A spectacle lens designing method in which this eyeball motion (Listing's Law) is taken into consideration is disclosed in Japanese Patent Laid-open No. Sho 57-10112 (hereinafter, referred to as Prior art 1)(refer to FIG. 5 in Prior art 1).
Meanwhile, optimization of evaluation functions for several kinds of aberrations, a lens shape, and so on by optimization calculation in an aberration correction process in designing a lens is known as is disclosed, for example, in Japanese Patent Publication No. Hei 2-38930.
To explain the outline of this optimization calculation, taking designing of a single vision aspherical lens for example, though it is a known technique in spectacle lens designing, data on a lens material and prescription specifications are given as basic design specifications, items such as a center thickness are further included as additional specifications in a case of a positive lens, and a combination of refractive surface shapes of a front surface and a rear surface which satisfies them and has as small an optical aberration as possible is obtained by calculation. The refractive surface is expressed as a surface which is mathematized by a function and the function consists of a plurality of parameters defining a spectacle lens. The parameters include a refractive index of the material, a lens diameter, radii of curvature of the front surface and the rear surface, the center thickness, an aspherical conic coefficient, a high degree aspherical coefficient, and so on. They are classified into fixed factors and variable factors according to the object of the lens designing, and the variable factors are dealt as variable parameters.
Then, using a ray tracing method and a wave front tracing method, a plurality of evaluation points whose distances from an optical axis on the refractive surface are different are set on the lens surface, the optical aberration on each of the evaluation points is expressed as an evaluation function (merit function), and calculation to obtain the minimum evaluation function is done using an optimization calculation method such as a damped least square method. At this time, simulations are repeated while operating the variable parameters of the refractive surface, and when a target value is obtained, the final shape of the refractive surface is determined.

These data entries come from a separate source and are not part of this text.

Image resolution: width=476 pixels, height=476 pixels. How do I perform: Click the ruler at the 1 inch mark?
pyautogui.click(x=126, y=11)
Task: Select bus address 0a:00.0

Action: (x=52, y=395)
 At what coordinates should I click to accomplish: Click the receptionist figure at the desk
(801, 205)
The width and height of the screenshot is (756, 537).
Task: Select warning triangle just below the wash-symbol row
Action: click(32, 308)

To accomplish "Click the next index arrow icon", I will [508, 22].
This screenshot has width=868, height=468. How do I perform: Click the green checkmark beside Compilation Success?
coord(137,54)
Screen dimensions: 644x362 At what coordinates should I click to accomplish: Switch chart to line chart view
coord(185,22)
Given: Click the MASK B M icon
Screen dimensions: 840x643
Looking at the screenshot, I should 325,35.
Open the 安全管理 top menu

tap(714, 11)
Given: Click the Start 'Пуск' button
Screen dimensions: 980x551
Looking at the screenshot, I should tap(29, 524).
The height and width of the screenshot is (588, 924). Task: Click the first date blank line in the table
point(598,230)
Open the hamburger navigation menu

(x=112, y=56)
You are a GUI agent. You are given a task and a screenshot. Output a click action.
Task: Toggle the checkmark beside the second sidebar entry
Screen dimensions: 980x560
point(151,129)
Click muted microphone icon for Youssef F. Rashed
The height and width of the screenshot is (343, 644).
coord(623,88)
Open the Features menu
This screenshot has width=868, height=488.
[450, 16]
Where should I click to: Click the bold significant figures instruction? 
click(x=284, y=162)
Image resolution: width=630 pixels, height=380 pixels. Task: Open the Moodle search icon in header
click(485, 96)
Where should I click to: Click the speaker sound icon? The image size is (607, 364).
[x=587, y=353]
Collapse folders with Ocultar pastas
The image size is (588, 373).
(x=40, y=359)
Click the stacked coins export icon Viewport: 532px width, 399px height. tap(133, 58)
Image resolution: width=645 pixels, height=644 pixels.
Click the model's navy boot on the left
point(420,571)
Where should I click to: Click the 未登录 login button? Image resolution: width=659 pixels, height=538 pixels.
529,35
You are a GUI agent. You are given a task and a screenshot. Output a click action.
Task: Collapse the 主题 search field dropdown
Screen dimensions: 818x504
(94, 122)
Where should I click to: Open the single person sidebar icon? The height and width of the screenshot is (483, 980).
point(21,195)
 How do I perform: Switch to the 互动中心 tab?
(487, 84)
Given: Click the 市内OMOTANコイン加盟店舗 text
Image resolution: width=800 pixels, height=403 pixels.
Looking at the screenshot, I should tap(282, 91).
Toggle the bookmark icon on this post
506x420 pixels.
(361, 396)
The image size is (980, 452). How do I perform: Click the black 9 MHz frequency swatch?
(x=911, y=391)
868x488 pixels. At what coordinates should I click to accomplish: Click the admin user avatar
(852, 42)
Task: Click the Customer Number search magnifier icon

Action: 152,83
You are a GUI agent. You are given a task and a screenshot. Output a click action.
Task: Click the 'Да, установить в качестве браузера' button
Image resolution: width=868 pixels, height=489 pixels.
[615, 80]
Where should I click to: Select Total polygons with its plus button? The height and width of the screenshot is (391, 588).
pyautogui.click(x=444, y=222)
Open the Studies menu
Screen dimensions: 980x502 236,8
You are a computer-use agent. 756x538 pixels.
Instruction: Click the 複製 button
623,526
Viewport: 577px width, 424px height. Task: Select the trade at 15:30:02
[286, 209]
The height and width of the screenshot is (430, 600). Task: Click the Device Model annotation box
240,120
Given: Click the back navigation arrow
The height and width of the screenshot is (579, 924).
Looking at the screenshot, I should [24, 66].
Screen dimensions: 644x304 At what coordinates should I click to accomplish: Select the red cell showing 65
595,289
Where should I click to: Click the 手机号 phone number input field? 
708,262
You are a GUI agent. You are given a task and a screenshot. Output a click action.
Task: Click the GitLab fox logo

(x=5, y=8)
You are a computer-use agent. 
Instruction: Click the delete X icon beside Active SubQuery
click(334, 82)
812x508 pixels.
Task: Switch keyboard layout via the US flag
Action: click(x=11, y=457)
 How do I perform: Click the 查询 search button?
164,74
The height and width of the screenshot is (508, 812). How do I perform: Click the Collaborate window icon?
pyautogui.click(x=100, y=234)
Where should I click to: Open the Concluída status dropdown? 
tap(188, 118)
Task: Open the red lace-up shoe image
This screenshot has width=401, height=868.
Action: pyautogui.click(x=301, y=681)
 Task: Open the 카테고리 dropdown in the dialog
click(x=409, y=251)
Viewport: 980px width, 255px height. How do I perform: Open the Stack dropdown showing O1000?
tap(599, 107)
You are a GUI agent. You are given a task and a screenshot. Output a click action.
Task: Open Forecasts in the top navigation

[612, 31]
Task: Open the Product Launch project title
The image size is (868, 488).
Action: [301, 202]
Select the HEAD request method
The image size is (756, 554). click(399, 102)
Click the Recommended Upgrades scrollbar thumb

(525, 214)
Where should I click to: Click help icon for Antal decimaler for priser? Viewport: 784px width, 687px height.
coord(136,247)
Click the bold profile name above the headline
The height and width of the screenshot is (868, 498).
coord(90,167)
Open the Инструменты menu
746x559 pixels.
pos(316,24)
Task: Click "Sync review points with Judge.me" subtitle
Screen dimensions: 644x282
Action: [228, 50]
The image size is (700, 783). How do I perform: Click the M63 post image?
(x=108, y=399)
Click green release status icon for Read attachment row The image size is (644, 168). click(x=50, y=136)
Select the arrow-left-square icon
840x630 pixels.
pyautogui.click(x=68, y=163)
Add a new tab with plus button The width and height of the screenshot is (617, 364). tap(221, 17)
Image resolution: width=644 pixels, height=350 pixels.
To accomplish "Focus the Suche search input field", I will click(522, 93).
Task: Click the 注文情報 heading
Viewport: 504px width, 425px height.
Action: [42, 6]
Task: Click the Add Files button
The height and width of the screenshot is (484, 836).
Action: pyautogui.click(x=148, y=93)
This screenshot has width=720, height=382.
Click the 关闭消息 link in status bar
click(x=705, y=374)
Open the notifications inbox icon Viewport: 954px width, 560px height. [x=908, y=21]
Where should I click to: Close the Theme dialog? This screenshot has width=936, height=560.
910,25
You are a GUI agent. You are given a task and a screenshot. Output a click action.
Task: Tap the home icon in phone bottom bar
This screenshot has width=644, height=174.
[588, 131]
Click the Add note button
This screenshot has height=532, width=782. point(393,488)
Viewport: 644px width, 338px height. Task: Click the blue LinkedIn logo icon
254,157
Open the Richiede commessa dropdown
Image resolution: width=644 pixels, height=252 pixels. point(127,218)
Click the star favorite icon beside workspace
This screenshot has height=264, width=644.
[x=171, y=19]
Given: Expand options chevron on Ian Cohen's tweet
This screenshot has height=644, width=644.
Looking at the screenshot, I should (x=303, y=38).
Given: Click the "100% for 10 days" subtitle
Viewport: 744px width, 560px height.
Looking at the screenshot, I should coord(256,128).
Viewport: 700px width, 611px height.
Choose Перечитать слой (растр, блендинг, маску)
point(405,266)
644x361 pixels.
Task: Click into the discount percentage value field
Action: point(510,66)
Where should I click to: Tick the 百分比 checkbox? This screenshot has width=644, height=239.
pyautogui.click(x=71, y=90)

As the parameters constituting the evaluation function (merit function) in the optimization calculation, an astigmatism and a curvature of field are generally known, and in a case, for example, when the front surface and the rear surface are both spherically designed in a designing method in a prior art, assuming that the aberrations showing, in a unit of diopter, two focal positions Ft, Fs obtained by the ray tracing method based on a focus D obtained by a paraxial ray tracing are t (tangential error) and s (sagittal error) as shown in FIG. 11, a lens in which the astigmatism=(t−s) is minimum is called a Tscheming Form and a lens in which the curvature of field=(t+s)/2 is minimum is called a Percival Form. In Japanese Patent Publication No. Sho 42-9416, an evaluation function in which t and s are complicatedly combined and which is expressed as a horizontal aberration is disclosed.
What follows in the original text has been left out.